#### DOCUMENT EXCERPT

MSD taps Quotient for IBD drug targets in $2.2bn deal
MSD is paying $20 million upfront to activate an alliance with Flagship Pioneering's Quotient Therapeutics that will focus on finding new therapeutic targets in inflammatory bowel disease (IBD).
The deal also puts Cambridge, Massachusetts-based Quotient in line for development, regulatory and commercial milestones that could drive the value of the alliance up to $2.2 billion.
MSD (known as Merck & Co in the US and Canada) is the latest in a series of big pharma groups seeking to deploy Quotient's target discovery platform, which is focused on the use of somatic genomics – the study of genetic variation at the cellular level – to discover therapeutics informed by new links between genes and disease.
The company has built its platform on the understanding that cells accumulate random genetic changes in their DNA, some of which can make a cell resistant or vulnerable to disease, while others can cause disease.
Using proprietary single-molecule, genome sequencing technology, Quotient is building a library of natural genetic variations that can be used to discover gene variants that are beneficial, neutral, or pathological.

########
#### RECORDS SUPPLIED

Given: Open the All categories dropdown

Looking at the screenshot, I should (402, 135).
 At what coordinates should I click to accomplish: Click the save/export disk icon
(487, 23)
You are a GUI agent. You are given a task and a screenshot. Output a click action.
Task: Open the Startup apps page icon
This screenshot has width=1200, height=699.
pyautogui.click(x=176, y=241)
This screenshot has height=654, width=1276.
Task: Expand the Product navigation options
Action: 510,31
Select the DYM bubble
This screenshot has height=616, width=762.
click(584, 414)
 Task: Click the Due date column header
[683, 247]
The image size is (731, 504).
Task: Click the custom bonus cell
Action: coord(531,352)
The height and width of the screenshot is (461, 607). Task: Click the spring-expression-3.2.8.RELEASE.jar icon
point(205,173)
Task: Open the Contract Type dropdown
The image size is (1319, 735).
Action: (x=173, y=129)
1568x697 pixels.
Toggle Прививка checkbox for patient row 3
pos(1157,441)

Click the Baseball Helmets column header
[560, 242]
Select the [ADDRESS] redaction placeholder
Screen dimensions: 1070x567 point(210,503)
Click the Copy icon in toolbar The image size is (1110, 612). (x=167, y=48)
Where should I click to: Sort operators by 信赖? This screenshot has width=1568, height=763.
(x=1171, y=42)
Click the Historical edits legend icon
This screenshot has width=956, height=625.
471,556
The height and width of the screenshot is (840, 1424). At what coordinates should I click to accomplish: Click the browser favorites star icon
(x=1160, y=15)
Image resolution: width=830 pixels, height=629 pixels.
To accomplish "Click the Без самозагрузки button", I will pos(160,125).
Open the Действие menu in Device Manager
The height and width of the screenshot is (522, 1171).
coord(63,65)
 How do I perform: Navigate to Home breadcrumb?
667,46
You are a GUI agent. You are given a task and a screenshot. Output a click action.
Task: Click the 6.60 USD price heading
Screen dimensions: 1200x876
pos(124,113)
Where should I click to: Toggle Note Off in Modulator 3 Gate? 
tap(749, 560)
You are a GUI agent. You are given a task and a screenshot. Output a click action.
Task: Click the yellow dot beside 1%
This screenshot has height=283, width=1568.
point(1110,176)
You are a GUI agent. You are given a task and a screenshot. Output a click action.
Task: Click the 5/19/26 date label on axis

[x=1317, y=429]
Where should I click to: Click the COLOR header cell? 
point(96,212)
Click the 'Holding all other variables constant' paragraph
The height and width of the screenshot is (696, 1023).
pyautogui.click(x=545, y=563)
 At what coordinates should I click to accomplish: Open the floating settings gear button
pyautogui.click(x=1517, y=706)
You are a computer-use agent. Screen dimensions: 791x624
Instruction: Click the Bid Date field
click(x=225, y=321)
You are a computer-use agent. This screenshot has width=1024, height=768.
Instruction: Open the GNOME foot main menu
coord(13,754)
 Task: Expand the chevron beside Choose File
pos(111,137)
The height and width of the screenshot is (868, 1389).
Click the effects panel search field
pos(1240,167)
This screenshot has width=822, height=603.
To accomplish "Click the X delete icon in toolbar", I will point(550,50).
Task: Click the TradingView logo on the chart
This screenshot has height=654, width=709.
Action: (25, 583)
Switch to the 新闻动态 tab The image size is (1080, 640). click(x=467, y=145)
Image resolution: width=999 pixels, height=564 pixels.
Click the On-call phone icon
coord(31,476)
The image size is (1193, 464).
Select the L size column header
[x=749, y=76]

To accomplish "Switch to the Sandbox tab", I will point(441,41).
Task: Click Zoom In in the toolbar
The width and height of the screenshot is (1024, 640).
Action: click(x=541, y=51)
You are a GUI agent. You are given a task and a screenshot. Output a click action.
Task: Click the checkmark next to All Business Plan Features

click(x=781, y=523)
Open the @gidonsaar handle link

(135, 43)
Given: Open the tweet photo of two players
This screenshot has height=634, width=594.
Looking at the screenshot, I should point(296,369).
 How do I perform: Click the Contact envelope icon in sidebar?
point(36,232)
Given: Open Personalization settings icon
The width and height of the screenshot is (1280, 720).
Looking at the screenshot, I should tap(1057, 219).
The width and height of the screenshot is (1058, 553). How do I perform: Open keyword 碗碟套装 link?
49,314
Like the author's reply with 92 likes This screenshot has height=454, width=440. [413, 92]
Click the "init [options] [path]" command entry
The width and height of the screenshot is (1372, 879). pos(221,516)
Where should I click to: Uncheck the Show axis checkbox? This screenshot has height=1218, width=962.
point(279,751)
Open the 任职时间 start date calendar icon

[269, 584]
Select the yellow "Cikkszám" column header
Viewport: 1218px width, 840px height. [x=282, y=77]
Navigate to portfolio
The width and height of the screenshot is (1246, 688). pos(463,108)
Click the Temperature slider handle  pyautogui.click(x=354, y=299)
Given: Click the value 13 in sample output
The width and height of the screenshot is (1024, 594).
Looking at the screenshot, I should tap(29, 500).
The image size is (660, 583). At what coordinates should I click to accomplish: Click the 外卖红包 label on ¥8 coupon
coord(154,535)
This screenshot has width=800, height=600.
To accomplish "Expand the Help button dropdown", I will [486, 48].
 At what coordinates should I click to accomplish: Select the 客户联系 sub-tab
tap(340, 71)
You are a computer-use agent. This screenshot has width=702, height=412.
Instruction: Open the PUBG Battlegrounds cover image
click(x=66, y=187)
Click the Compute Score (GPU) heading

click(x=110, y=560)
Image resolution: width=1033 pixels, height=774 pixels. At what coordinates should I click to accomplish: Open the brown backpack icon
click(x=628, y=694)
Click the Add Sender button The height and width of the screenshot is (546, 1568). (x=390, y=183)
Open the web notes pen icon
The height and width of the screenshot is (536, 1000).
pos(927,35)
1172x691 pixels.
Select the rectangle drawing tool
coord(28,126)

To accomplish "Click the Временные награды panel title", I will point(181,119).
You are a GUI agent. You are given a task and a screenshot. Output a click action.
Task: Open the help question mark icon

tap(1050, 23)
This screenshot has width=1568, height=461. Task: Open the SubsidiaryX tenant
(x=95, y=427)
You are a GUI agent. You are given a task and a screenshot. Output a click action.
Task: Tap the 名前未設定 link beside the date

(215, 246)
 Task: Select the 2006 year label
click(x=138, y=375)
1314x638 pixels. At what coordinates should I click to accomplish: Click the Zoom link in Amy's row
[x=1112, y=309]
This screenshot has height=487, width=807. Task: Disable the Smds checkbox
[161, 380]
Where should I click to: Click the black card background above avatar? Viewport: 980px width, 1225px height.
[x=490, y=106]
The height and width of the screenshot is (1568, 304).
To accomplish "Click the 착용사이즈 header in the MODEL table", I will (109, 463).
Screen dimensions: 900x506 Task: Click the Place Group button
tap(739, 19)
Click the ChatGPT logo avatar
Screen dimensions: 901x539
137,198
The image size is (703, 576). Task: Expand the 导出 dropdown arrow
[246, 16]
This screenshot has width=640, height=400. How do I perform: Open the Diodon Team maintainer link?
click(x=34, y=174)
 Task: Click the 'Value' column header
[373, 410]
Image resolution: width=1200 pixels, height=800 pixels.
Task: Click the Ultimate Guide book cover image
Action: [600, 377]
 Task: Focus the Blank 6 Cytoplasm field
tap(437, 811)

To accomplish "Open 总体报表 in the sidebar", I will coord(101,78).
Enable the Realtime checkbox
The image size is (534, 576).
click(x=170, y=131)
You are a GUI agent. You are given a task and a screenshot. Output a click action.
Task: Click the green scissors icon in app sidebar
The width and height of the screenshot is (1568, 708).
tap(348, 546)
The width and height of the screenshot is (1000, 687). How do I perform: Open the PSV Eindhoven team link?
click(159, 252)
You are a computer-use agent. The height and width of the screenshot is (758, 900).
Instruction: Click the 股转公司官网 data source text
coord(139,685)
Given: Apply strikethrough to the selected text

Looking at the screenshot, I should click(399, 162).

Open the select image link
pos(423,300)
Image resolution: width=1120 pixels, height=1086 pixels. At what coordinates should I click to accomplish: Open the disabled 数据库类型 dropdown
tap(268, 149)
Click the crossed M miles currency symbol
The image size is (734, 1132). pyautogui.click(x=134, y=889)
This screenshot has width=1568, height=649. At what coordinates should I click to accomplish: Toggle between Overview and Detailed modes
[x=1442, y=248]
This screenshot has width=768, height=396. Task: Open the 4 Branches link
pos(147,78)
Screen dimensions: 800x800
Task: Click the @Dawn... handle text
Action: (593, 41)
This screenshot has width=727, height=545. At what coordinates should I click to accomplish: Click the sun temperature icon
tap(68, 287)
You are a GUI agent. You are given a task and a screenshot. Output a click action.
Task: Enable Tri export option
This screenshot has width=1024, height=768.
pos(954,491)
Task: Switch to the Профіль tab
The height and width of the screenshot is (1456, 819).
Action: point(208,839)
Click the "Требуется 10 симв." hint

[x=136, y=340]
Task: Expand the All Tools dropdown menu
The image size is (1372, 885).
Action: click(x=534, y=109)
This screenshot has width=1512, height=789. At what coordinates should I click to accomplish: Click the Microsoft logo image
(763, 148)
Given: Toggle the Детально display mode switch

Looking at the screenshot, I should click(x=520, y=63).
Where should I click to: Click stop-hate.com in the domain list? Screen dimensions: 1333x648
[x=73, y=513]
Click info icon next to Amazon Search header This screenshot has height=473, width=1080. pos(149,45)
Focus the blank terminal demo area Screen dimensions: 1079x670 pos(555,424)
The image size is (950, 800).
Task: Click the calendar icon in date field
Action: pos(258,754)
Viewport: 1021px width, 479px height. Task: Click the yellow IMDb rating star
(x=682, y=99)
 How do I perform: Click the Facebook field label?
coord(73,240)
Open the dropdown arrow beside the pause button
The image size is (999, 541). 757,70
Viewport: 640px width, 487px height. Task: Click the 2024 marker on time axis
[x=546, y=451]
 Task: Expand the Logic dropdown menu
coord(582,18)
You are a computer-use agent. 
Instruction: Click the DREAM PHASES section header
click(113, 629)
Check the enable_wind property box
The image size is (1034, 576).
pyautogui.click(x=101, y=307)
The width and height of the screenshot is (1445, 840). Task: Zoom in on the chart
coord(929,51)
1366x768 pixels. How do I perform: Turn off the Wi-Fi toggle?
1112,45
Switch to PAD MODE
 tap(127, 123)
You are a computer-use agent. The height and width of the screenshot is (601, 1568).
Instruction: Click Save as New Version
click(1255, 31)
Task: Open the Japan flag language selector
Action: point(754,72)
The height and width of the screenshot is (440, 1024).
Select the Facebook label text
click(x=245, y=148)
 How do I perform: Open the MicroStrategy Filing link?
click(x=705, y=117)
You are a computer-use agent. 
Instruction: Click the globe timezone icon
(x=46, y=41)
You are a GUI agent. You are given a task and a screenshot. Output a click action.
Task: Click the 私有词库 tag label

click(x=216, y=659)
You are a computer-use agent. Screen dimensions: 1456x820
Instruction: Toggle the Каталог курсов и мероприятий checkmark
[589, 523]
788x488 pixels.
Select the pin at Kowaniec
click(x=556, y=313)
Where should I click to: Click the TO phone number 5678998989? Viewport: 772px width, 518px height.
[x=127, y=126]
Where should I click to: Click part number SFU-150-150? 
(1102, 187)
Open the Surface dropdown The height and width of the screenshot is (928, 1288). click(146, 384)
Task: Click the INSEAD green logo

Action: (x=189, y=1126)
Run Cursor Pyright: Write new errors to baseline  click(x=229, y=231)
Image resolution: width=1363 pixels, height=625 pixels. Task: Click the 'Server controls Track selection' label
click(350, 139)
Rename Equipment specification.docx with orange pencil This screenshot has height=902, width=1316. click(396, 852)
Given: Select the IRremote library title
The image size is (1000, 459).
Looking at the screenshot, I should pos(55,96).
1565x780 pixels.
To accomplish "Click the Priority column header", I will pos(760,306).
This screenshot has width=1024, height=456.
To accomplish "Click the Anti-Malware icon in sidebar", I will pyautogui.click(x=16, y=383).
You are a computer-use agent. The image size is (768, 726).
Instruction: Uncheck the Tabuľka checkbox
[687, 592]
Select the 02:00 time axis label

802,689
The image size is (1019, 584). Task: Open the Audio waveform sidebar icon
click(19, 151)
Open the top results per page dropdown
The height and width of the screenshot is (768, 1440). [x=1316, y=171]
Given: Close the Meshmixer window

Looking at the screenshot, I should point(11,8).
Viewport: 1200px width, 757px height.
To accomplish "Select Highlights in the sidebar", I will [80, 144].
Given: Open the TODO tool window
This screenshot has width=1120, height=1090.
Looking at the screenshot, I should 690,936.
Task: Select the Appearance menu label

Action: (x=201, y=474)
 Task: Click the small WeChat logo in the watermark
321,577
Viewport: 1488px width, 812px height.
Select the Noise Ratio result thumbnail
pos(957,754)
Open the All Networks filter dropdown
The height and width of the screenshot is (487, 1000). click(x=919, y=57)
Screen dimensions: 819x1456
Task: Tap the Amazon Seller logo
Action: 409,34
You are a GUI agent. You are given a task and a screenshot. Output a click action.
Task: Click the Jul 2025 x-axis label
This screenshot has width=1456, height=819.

########

• [WHAT TO DO]
1. Reproduce the part of the article on MSD's alliance with Quotient Therapeutics that opens with the words containing "MSD taps Quotient" and closes with "to $2.2 billion.", substituting "agreement" for "deal" throughout.
2. Write the next portion of the article on MSD's alliance with Quotient Therapeutics, picking up after its final sentence.

• [REPLIES]
1.
MSD taps Quotient for IBD drug targets in $2.2bn agreement
MSD is paying $20 million upfront to activate an alliance with Flagship Pioneering's Quotient Therapeutics that will focus on finding new therapeutic targets in inflammatory bowel disease (IBD).
The agreement also puts Cambridge, Massachusetts-based Quotient in line for development, regulatory and commercial milestones that could drive the value of the alliance up to $2.2 billion.

2.
Dr Marc Levesque, head of discovery at Merck Research Laboratories, said that Quotient's approach "has the potential to provide us with unique biological insights into genomic changes that are naturally occurring within patients with IBD," which includes ulcerative colitis (UC) and Crohn's disease.
"Millions of people globally are living with this disease, and no disease-modifying treatments are currently available," he added.
IBD is a key R&D focus for MSD, whose pipeline in the indication is currently led by tulisokibart, an anti-TL1A antibody in phase 3 for UC and Crohn's and mid-stage trials for other inflammatory diseases, including rheumatoid arthritis.
Since emerging from stealth two and a half years ago, Quotient has also disclosed a 2024 agreement with Pfizer looking for somatic mutations involved in cardiovascular and renal diseases – part of Flagship's strategic-level, $7 billion alliance with the pharma group – and a 2025 project with GSK looking at new targets for respiratory and liver diseases.
The biotech's recently appointed chief executive, Rahul Kakkar, said: "The combination of Merck's deep drug development and global commercial expertise with our unbiased, disease- and modality-agnostic somatic genomics platform could redefine how IBD is understood and treated."